▶ Provided text
****************
|© UNICEF Bolivia/2004|
|Arminda shares information and experiences with other mothers about the health of their children.|
LA PAZ, Bolivia, 8 October 2004 – Arminda has two boys and always longed to have a little girl. Now her daughter, Judith Mariels, is five months old. Judith, like her two brothers, was born at home. Arminda did not receive any prenatal care; she believed that, as an member of the indigenous Aymaras ethnic group, she would face mistreatment and discrimination at most health centres.
The Aymaras live mainly in the central Andes of Peru and Bolivia. In Bolivia, geographical and cultural barriers, rather than economic issues, remain the major obstacles to reducing the mortality rate among children under five.
Bolivia has recently experienced improvements in the health of pregnant women and children under 5, mainly due to an increase in government funding and improvements in providing access to basic services, especially in poor rural areas.
However, infant mortality is still very high in Bolivia, despite the fact that the country is on schedule to meet the Millennium Development Goal of reducing child mortality by two thirds. Neonatal mortality represents more than half of child deaths under five, and more than one third of all child deaths. More than 65 per cent of neonatal deaths are in rural areas. The main factors causing or contributing to child deaths are infectious diseases, low birth weight and premature birth.
In the last decade, overall progress in reducing under-five mortality rates in Latin America and the Caribbean has been substantial and steady, but particular groups have to some extent been left behind. Impoverished or indigenous communities typically have experienced much less progress in reducing mortality. Almost 110 million children in Latin America are living in poverty; every year, 400,000 children die before the age of 5 from preventable infections or from inadequate prenatal care.
Arminda is very fortunate in that she belongs to a community association in the district of El Alto, in the Bolivian capital of La Paz. The community associations are part of the project ‘Renacer’ (‘New start’), which is supported by UNICEF and other partners. The project’s aim is to promote good health practices.
At association meetings each week, Arminda has an opportunity to share information and experiences with other mothers about the health of their children and, in particular, about how to care for infants. At a recent meeting, Arminda proudly announced to her friends that her little Judith Mariels had just been immunized for the first time.
****************
▶ Data for review
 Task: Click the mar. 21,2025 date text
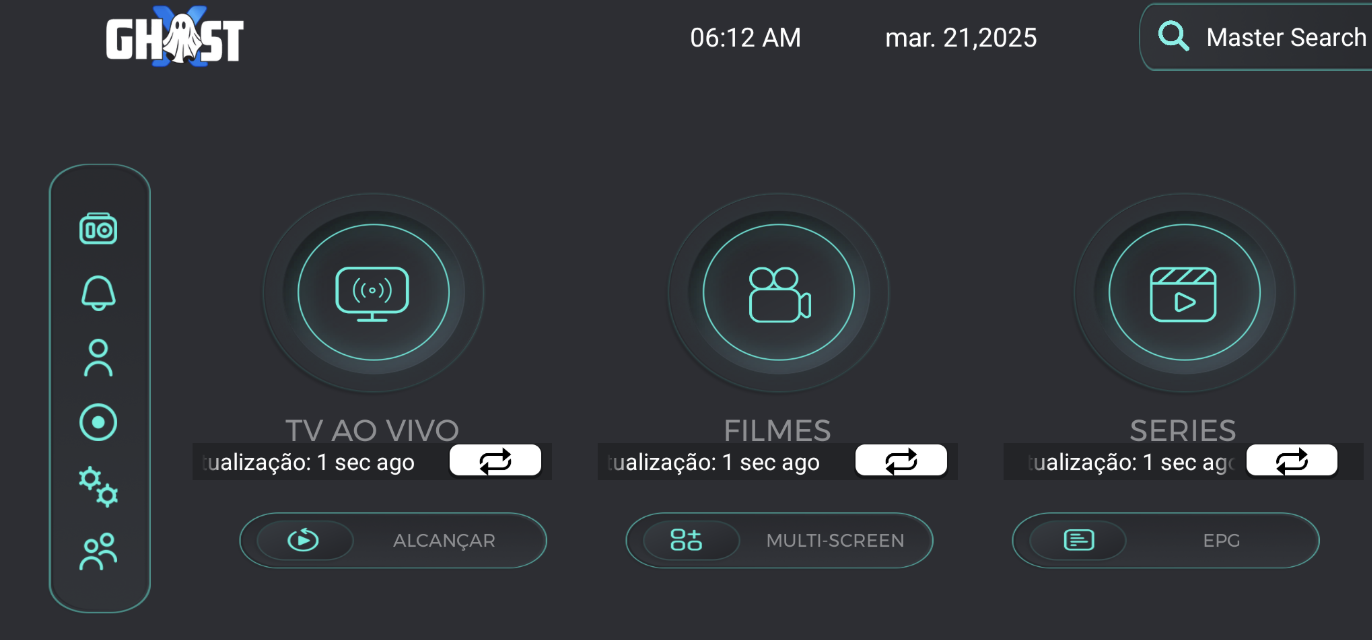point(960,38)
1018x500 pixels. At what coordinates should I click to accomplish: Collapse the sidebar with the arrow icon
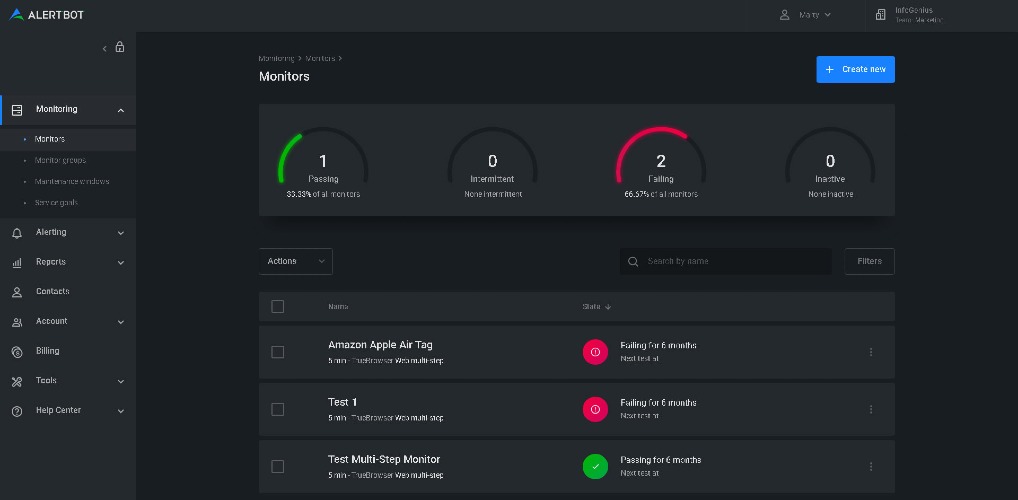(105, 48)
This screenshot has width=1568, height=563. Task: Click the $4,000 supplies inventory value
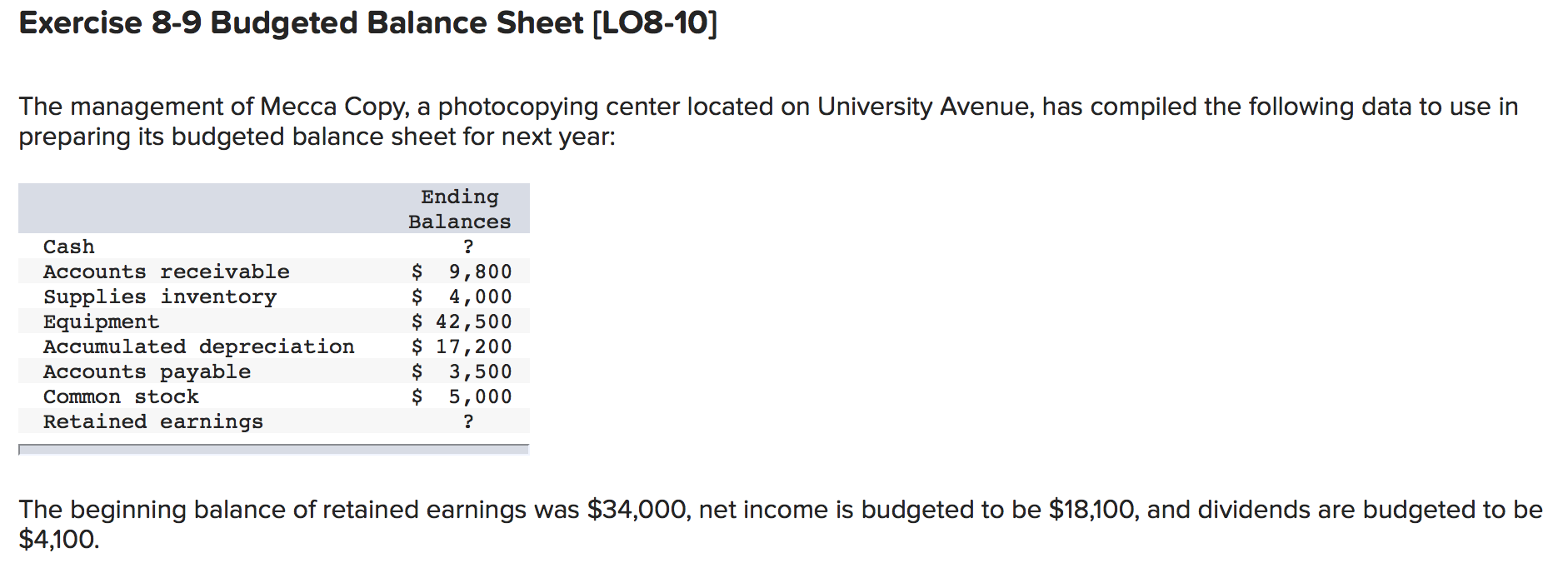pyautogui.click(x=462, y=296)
****************
▶ Exercises to complete
1 - Answer these questions using the article on child health in Bolivia:
(a) How old is Judith Mariels?
(b) What share of neonatal deaths in Bolivia occur in rural areas?
(c) What is the aim of the project 'Renacer'?
2 - Please translate this sentence from the article on child health in Bolivia into Spanish: "The Aymaras live mainly in the central Andes of Peru and Bolivia."

▶ Written responses
1 -
(a) Five months old.
(b) More than 65 per cent.
(c) To promote good health practices.

2 - Los aymaras viven principalmente en los Andes centrales de Perú y Bolivia.